I'm not quite sure how it happened, or even why, but a few months after retiring from the New York City police department, I picked up a pad and pen and started writing. Like most cops, I had stories to tell, and for some reason I can't explain, I felt the need to put them on paper. I had no training in writing, other than police reports, but that little voice in the back of my head — the one that kept me safe all these years — was now nagging at me to tell my stories.
- Steve Osborne, The Job: True Tales from the Life of a New York City Cop
Sometimes I would share some of the funny stuff about the job, but the blood and gore, and especially the danger, I needed to keep to myself. When my wife would call me at work and ask how things were going, I would always tell her I was having a nice quiet night. Even if I was sitting on some dark street, armed with two guns strapped to my hip, waiting for some perp wanted on a homicide to show up so we could jump him. My answer was always the same. I'm having a nice quiet night.

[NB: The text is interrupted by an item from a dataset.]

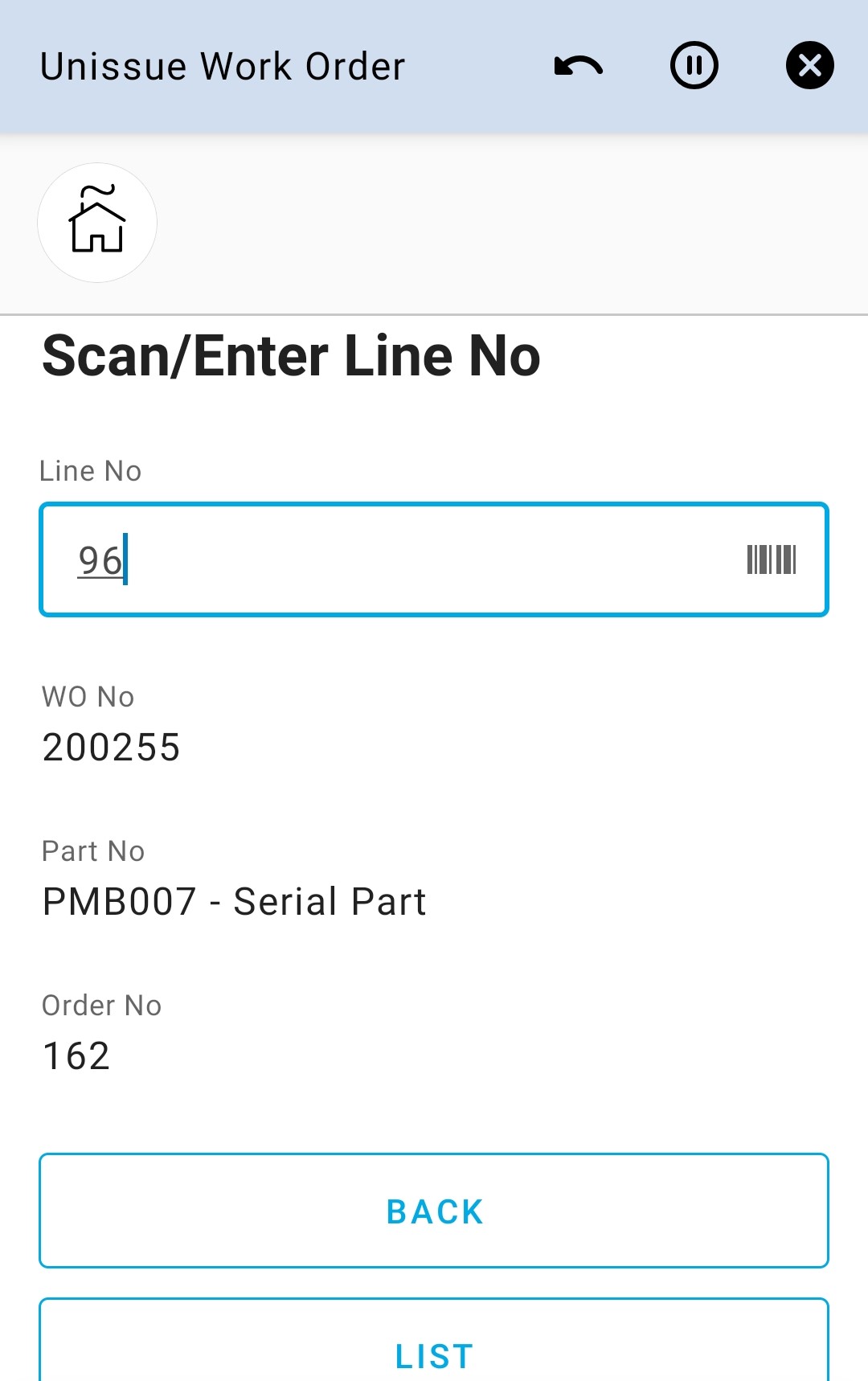This screenshot has height=1381, width=868.
Task: Select the WO number 200255
Action: click(112, 748)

- Steve Osborne, The Job: True Tales from the Life of a New York City Cop
When I entered the police academy an old-time instructor told me, "Kid, you just bought yourself a front row seat to the greatest show on earth." What he was telling me wasn't anything new. I think every old cop has used that line on every new cop in every city and every small town in every corner of the country. And the reason it's used so much is, because it's true — every word of it. I don't care if you work in Manhattan or in some tiny village out in the middle of nowhere with just one lawman in it, we all have stories. I wish all of them would put them on paper, because there's nothing funnier or more terrifying than a good cop story.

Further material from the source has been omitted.